Metadata-Version: 2.1
Name: muDIC
Version: 0.2.1
Summary: A digital image correlation toolkit
Home-page: https://github.com/PolymerGuy/muDIC
Author: PolymerGuy
Author-email: sindre.n.olufsen@ntnu.no
License: UNKNOWN
Description: ![](documentation/logo.png)
        # µDIC: A Python toolkit for Digital Image Correlation (DIC)

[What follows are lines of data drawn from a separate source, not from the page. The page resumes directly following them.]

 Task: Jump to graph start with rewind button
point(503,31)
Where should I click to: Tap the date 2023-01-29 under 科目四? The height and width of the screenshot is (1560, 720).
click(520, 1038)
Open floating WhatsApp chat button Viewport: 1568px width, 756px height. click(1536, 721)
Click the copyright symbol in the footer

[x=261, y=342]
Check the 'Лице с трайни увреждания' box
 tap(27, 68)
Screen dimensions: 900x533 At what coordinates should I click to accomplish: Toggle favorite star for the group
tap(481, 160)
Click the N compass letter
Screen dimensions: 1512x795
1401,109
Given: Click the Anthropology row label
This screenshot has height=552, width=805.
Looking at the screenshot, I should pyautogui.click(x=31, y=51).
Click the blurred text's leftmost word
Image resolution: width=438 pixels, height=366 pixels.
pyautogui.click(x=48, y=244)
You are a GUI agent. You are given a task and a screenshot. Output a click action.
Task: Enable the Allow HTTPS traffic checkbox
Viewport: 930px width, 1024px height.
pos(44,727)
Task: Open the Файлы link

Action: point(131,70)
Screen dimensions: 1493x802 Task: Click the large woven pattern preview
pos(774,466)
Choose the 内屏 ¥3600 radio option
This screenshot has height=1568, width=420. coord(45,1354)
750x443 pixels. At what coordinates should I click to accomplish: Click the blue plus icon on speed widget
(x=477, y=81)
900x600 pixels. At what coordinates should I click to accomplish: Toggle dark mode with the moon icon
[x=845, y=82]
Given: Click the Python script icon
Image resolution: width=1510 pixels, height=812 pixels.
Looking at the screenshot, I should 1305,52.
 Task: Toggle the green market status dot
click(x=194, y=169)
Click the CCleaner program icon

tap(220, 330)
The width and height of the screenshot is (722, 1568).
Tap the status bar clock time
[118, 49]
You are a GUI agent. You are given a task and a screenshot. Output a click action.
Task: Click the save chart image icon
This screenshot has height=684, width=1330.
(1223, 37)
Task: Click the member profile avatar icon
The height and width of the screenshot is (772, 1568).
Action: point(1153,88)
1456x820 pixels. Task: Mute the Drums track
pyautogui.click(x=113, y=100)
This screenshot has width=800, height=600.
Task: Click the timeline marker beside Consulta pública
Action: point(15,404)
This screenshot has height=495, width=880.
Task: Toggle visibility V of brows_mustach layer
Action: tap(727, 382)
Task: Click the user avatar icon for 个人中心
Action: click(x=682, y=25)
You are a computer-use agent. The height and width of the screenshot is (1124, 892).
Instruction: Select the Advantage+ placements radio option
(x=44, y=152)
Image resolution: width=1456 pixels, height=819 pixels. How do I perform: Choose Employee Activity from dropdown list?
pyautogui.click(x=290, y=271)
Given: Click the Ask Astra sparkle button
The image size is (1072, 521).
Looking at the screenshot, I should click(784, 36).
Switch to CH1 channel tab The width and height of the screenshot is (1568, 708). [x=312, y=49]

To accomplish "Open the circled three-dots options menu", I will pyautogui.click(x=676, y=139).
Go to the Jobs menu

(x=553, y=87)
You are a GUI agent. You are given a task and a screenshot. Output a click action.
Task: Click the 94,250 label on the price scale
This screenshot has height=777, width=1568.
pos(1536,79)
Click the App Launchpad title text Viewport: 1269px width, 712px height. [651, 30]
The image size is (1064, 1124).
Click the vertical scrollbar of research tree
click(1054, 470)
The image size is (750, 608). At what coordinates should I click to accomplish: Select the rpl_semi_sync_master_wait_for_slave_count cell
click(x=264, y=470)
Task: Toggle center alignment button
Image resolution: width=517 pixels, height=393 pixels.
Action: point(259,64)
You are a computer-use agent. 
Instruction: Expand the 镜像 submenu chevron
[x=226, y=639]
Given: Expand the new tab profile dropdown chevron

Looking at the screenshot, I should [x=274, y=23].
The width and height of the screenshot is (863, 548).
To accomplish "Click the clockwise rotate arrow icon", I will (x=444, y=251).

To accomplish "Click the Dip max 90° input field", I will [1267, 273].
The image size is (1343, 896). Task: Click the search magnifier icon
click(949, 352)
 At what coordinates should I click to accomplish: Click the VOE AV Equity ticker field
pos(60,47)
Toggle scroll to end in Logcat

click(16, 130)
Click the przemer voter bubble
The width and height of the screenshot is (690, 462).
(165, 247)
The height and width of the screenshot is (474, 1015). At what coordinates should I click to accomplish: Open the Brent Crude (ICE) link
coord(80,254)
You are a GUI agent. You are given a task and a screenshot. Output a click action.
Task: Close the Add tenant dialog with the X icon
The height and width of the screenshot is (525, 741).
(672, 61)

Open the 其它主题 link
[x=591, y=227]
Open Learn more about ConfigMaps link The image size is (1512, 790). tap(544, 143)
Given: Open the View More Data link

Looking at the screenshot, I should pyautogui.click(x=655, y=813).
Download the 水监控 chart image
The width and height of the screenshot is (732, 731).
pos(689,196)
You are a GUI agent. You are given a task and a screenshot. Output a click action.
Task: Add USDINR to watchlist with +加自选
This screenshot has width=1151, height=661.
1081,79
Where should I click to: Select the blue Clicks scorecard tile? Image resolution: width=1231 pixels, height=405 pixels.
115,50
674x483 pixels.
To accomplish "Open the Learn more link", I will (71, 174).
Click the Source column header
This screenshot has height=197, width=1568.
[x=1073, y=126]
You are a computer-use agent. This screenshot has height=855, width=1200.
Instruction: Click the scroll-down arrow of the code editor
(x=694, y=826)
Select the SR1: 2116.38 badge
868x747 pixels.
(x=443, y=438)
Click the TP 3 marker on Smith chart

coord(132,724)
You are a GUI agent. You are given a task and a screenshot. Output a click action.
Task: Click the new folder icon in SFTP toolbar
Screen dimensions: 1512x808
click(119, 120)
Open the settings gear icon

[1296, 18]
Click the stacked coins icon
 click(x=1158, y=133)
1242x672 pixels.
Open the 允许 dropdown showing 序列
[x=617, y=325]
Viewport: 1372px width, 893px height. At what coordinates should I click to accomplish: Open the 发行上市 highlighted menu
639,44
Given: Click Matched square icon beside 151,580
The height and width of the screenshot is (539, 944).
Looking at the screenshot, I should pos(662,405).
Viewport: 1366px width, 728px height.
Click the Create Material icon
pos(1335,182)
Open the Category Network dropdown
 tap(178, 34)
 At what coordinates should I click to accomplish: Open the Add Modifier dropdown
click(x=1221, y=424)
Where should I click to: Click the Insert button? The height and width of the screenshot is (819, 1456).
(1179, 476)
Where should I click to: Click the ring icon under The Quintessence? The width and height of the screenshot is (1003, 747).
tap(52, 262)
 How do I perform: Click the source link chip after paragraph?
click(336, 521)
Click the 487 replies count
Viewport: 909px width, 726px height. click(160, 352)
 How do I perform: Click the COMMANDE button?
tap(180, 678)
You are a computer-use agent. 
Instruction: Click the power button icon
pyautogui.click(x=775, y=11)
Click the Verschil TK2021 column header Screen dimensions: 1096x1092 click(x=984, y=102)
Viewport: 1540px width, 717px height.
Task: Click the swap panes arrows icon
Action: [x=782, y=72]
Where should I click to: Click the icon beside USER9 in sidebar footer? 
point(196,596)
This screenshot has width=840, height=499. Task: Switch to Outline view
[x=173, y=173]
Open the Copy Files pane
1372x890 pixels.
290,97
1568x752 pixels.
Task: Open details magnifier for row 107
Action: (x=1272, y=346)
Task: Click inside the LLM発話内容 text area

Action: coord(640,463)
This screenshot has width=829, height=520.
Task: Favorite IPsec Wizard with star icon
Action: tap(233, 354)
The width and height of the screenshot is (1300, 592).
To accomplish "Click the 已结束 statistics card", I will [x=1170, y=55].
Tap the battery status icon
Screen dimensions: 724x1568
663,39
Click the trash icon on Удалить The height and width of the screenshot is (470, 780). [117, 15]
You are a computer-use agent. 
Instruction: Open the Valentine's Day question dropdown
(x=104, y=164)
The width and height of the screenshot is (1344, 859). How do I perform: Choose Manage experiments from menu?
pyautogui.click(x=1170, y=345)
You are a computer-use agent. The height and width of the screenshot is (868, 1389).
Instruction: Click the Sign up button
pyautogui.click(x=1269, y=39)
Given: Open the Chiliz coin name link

        [![CircleCI](https://circleci.com/gh/PolymerGuy/muDIC.svg?style=svg)](https://circleci.com/gh/PolymerGuy/muDIC) [![codecov](https://codecov.io/gh/PolymerGuy/muDIC/branch/master/graph/badge.svg)](https://codecov.io/gh/PolymerGuy/muDIC) [![Documentation Status](https://readthedocs.org/projects/mudic/badge/?version=latest)](https://mudic.readthedocs.io/en/latest/?badge=latest)[![PyPI version](https://badge.fury.io/py/muDIC.svg)](https://badge.fury.io/py/muDIC)
        
        
        ## Overview
        This project aims at providing a “batteries included” toolkit for digital image correlation in Python. 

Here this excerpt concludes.